Will Christianity, I wonder, ever recover its tarnished image or forever be seen as the tool of oppression? I wonder if Channel 4 will show the other side of Christianity - the way it has been a tool for liberation and equality as much as oppression. What can Christians do today to present an alternative vision of what Christianity is all about?

The programme can still be watched here.

3 comments:

rache said...

I watched that programme too, Mark and I was pleased to read your comments because they reflected some of my own thoughts which in my case were rather tentative being based more on common sense understanding of the biblical story than knowledge of biblical scholarship. I.e. how could Paul possibly 'anti-semitic' in the way we understand that term (which, even if that is not exactly what was being said in the programme, I think that's an impression it gave)? As you say he was as Jewish as Jesus was.
I did find the descriptions of the extent of christian anti-semitism quite shocking, even though it's something I was aware of.
How ironic and depressing that we can now find in some quarters anti-Islamic feeling in a context of christian zionism. What a bloody mess it can be. . . .

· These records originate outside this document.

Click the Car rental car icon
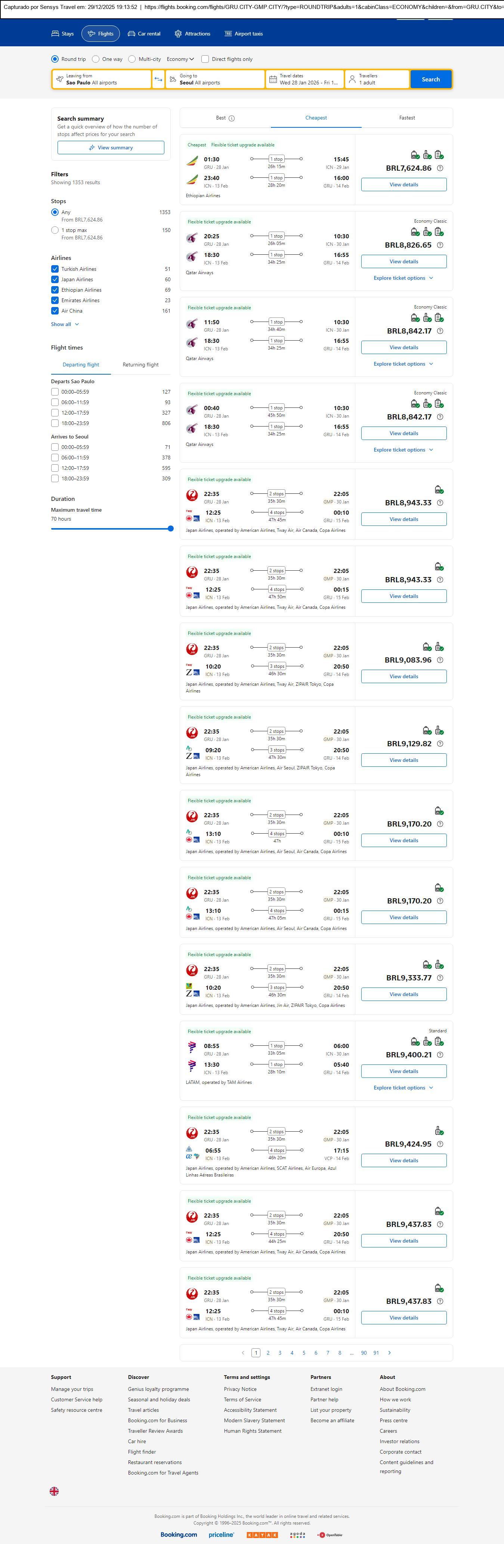point(131,34)
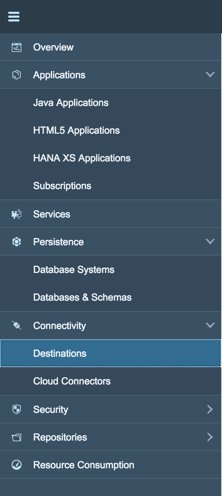
Task: Click the Applications cube icon
Action: point(17,75)
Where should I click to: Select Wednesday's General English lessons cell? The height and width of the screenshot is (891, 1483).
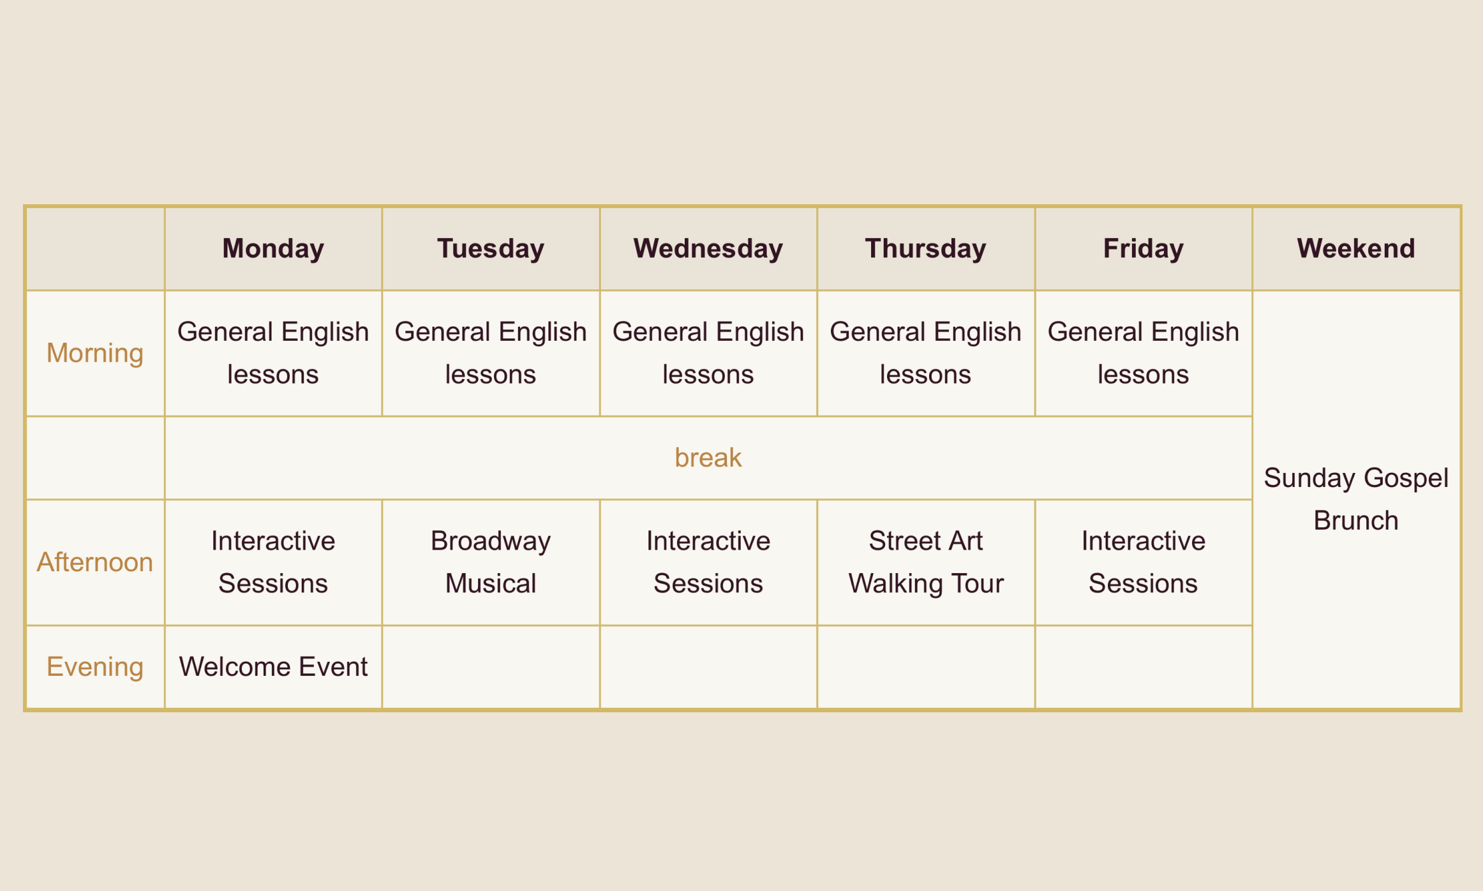[x=708, y=353]
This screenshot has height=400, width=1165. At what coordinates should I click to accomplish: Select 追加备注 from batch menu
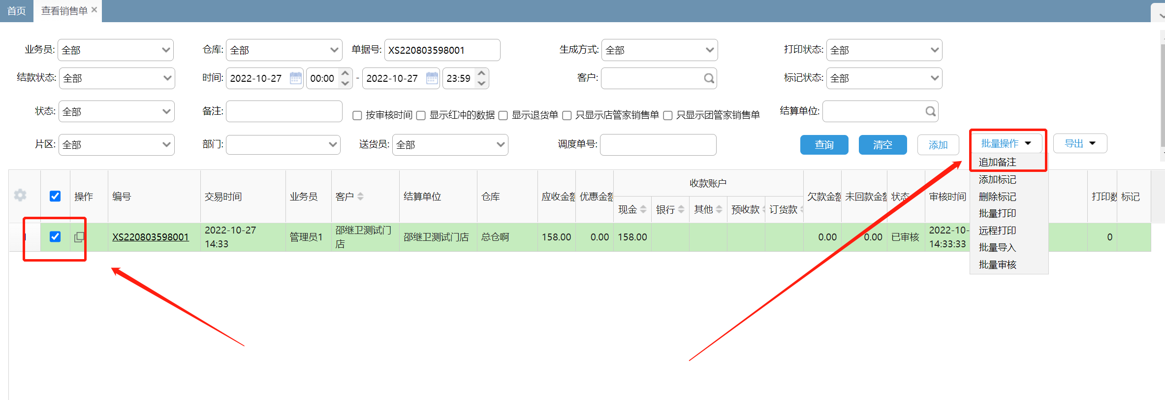(997, 162)
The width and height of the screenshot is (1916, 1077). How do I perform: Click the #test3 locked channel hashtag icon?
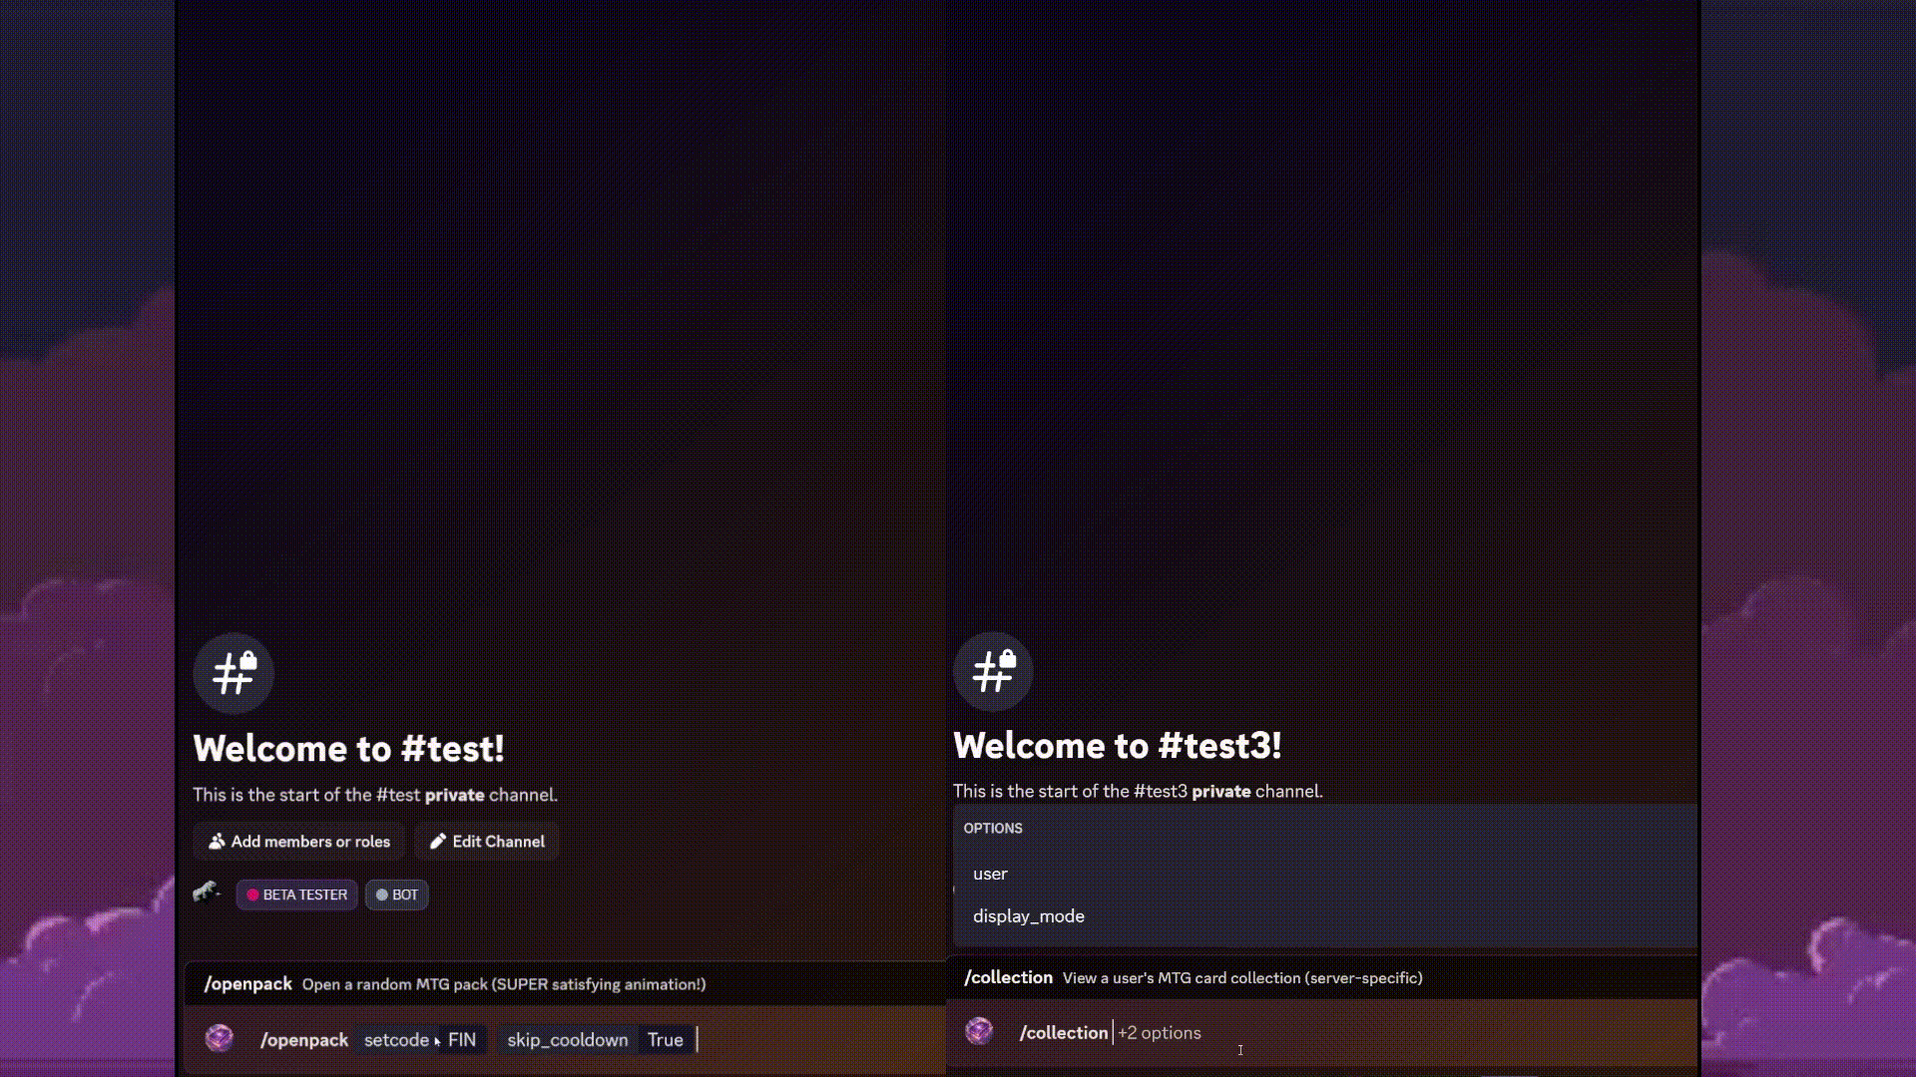pos(993,671)
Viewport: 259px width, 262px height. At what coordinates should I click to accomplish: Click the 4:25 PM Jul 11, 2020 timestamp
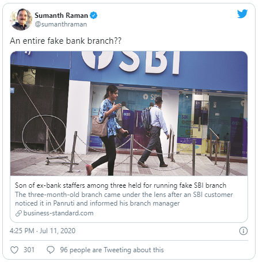coord(43,231)
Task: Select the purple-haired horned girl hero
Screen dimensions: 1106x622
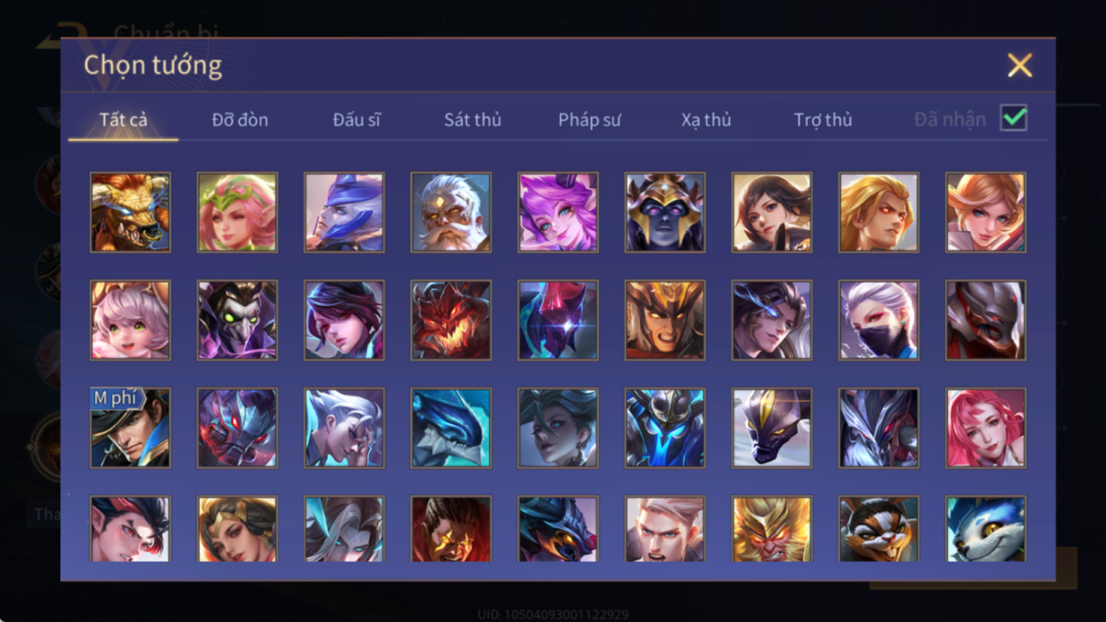Action: pyautogui.click(x=558, y=212)
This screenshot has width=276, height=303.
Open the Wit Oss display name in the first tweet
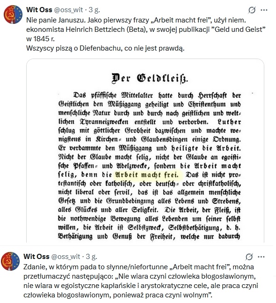[39, 10]
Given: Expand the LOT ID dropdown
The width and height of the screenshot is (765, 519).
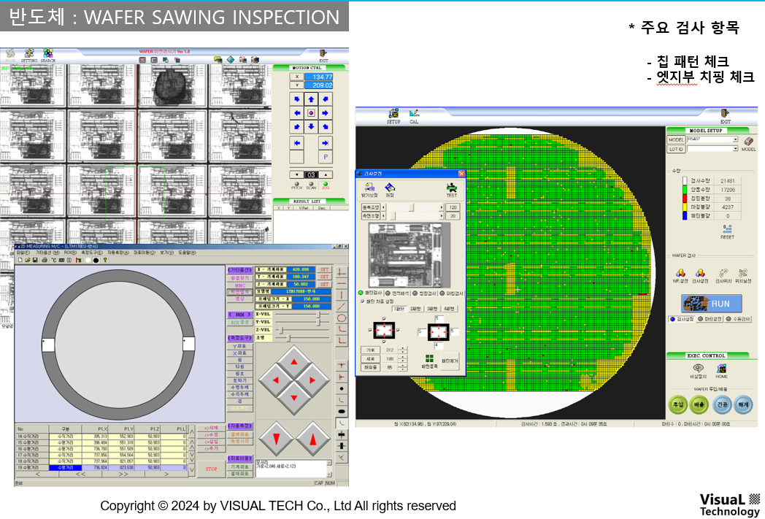Looking at the screenshot, I should point(735,149).
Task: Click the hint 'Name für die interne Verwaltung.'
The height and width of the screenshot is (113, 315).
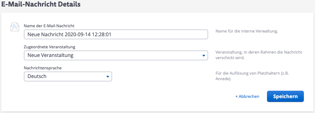Action: (247, 32)
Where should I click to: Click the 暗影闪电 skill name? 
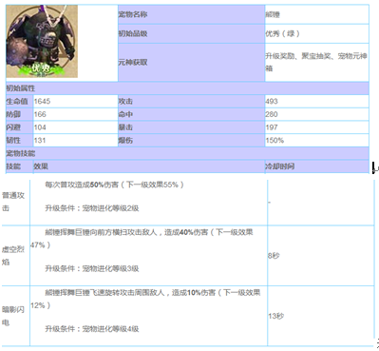coord(13,316)
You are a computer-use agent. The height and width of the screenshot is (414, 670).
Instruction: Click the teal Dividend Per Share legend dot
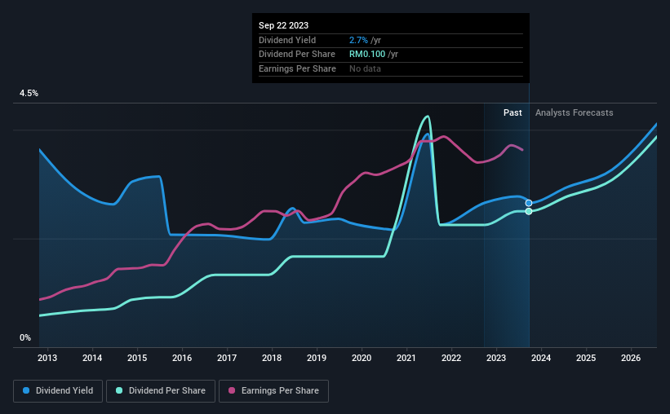coord(119,390)
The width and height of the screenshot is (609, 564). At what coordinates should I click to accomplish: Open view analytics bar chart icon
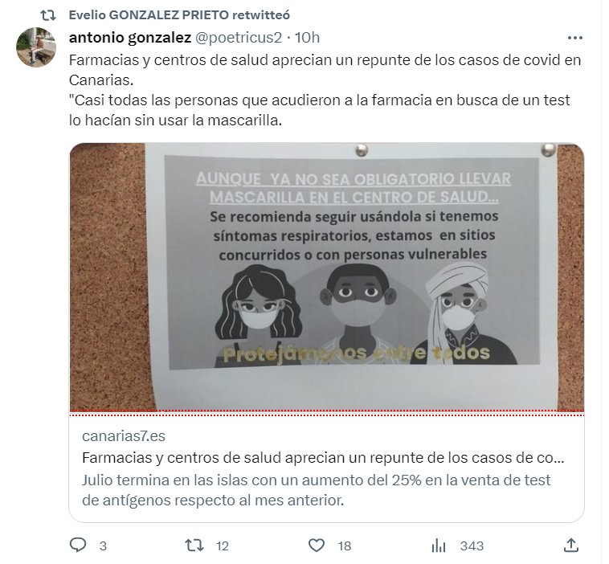[439, 546]
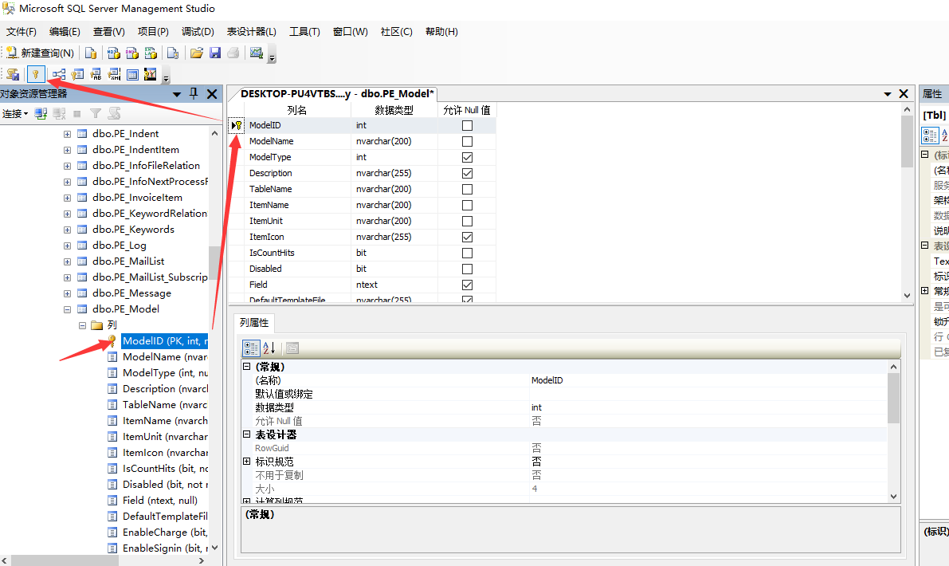949x566 pixels.
Task: Click the Open File folder icon
Action: tap(196, 53)
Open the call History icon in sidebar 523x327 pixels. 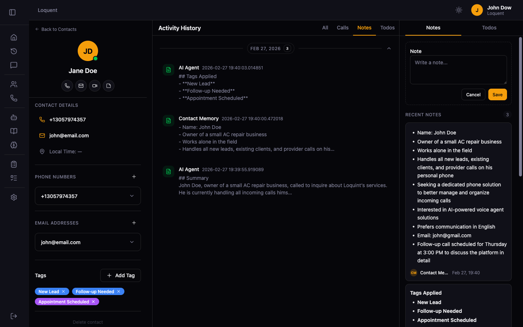14,51
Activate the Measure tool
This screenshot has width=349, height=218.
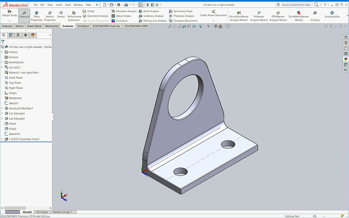tap(24, 16)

Yesterday evening I watched a film from the 80s called Salvador which is a drama based on real events during a popular uprising in El Salvador in late 70s/early 80s I think. It portrayed during the story, the assassination of Archbishop Romero who had been a voice speaking for victims (killed, tortured, disappeared, terrorised, poverty-stricken) of the oppressive regime in that country. Besides showing graphically the extent of man's inhumanity to man, this film included a churchman who behaved in a way you might hope a follower of Jesus would.(Incidentally if you thought you might watch this film it's not for the faint-hearted or indeed under 18s).

Tit for Tat said...

"Will Christianity, I wonder, ever recover its tarnished image or forever be seen as the tool of oppression?"

Im curious, other than inside its own community, when do you think Christianity ever had a good image?

mark said...

Thanks for these comments.

"I'm curious, other than inside its own community, when do you think Christianity ever had a good image?"

hmmmmm... interesting question. Having read your blog (which I very much enjoyed, by the way), I'd say you have some positive things to say about at least some aspects of the Christian heritage... which is probably where I am too. It has been some very good stuff and very bad.

I think your question is difficult beacuse whenever Christianity has a good image, people join up in large numbers, so to ask when it has had a good image besides within the community is hard to assess.

Certainly, I'd say it had a pretty good image from around 1740 to 1820ish in Britain and America, if the number of new recruits to the faith during that period are anything to go by.

Also, sometimes it has a bad image for the wrong image eg. the slave owners in the American south who didn't want their slaves converted because of the egalitarian consequences of Christianity!

I don't know whether you find my answers satisfactory. Feel free to argue back.

Thanks, Rache, for the reminder of Oscar Romero. His life sometimes reminds me of the advantages of being a celibate priest. I'm sure having no family responsibilities makes it easier to make the kinds of stand he did - or is that just a cop out?